** Source material follows **

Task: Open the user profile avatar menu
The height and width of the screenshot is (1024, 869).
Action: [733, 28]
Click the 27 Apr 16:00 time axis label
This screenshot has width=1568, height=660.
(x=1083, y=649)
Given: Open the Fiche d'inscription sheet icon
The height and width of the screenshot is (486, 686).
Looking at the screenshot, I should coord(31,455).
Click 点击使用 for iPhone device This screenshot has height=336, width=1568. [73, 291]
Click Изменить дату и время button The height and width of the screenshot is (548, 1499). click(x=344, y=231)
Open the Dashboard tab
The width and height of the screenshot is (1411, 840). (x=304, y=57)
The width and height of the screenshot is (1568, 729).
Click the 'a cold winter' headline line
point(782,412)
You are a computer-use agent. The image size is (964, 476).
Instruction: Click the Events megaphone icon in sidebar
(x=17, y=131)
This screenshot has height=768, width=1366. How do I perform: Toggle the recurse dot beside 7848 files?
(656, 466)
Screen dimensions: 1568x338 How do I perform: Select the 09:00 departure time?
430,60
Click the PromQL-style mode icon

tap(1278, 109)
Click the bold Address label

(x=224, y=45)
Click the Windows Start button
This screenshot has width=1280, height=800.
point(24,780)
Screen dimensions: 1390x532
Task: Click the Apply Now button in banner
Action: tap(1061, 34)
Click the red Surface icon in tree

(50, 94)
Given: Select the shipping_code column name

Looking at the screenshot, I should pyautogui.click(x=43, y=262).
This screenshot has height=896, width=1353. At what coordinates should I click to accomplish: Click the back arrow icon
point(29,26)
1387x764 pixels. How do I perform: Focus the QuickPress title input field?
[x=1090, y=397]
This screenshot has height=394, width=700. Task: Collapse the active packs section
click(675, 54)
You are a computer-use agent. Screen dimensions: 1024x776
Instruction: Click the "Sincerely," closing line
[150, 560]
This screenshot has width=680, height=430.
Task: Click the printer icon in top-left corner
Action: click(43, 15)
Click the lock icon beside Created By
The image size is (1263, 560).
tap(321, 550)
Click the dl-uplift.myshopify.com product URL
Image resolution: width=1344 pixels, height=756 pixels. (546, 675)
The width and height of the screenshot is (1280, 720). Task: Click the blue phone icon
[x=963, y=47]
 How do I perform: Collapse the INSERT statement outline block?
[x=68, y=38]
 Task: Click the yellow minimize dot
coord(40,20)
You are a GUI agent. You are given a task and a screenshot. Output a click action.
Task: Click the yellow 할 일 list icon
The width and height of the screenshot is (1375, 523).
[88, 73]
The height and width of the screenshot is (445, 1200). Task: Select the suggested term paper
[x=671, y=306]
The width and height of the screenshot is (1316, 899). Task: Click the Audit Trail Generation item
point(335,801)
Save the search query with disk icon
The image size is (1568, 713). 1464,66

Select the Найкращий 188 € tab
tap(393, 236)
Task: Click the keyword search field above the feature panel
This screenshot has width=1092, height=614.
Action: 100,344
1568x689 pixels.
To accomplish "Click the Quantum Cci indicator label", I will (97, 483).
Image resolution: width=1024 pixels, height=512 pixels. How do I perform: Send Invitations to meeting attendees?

** End of Source material **

> [Task instructions]
Each entry shown above is to be duplicated exactly.

> [Reply to the exercise]
Task: Open the user profile avatar menu
The height and width of the screenshot is (1024, 869).
Action: [733, 28]
Click the 27 Apr 16:00 time axis label
This screenshot has width=1568, height=660.
(x=1083, y=649)
Given: Open the Fiche d'inscription sheet icon
The height and width of the screenshot is (486, 686).
Looking at the screenshot, I should coord(31,455).
Click 点击使用 for iPhone device This screenshot has height=336, width=1568. [73, 291]
Click Изменить дату и время button The height and width of the screenshot is (548, 1499). click(x=344, y=231)
Open the Dashboard tab
The width and height of the screenshot is (1411, 840). (x=304, y=57)
The width and height of the screenshot is (1568, 729).
Click the 'a cold winter' headline line
point(782,412)
You are a computer-use agent. The image size is (964, 476).
Instruction: Click the Events megaphone icon in sidebar
(x=17, y=131)
This screenshot has height=768, width=1366. How do I perform: Toggle the recurse dot beside 7848 files?
(656, 466)
Screen dimensions: 1568x338 How do I perform: Select the 09:00 departure time?
430,60
Click the PromQL-style mode icon

tap(1278, 109)
Click the bold Address label

(x=224, y=45)
Click the Windows Start button
This screenshot has width=1280, height=800.
point(24,780)
Screen dimensions: 1390x532
Task: Click the Apply Now button in banner
Action: tap(1061, 34)
Click the red Surface icon in tree

(50, 94)
Given: Select the shipping_code column name

Looking at the screenshot, I should pyautogui.click(x=43, y=262).
This screenshot has height=896, width=1353. At what coordinates should I click to accomplish: Click the back arrow icon
point(29,26)
1387x764 pixels. How do I perform: Focus the QuickPress title input field?
[x=1090, y=397]
This screenshot has height=394, width=700. Task: Collapse the active packs section
click(675, 54)
You are a computer-use agent. Screen dimensions: 1024x776
Instruction: Click the "Sincerely," closing line
[150, 560]
This screenshot has width=680, height=430.
Task: Click the printer icon in top-left corner
Action: click(43, 15)
Click the lock icon beside Created By
The image size is (1263, 560).
tap(321, 550)
Click the dl-uplift.myshopify.com product URL
Image resolution: width=1344 pixels, height=756 pixels. (546, 675)
The width and height of the screenshot is (1280, 720). Task: Click the blue phone icon
[x=963, y=47]
 How do I perform: Collapse the INSERT statement outline block?
[x=68, y=38]
 Task: Click the yellow minimize dot
coord(40,20)
You are a GUI agent. You are given a task and a screenshot. Output a click action.
Task: Click the yellow 할 일 list icon
The width and height of the screenshot is (1375, 523).
[88, 73]
The height and width of the screenshot is (445, 1200). Task: Select the suggested term paper
[x=671, y=306]
The width and height of the screenshot is (1316, 899). Task: Click the Audit Trail Generation item
point(335,801)
Save the search query with disk icon
The image size is (1568, 713). 1464,66

Select the Найкращий 188 € tab
tap(393, 236)
Task: Click the keyword search field above the feature panel
This screenshot has width=1092, height=614.
Action: 100,344
1568x689 pixels.
To accomplish "Click the Quantum Cci indicator label", I will (97, 483).
Image resolution: width=1024 pixels, height=512 pixels. How do I perform: Send Invitations to meeting attendees?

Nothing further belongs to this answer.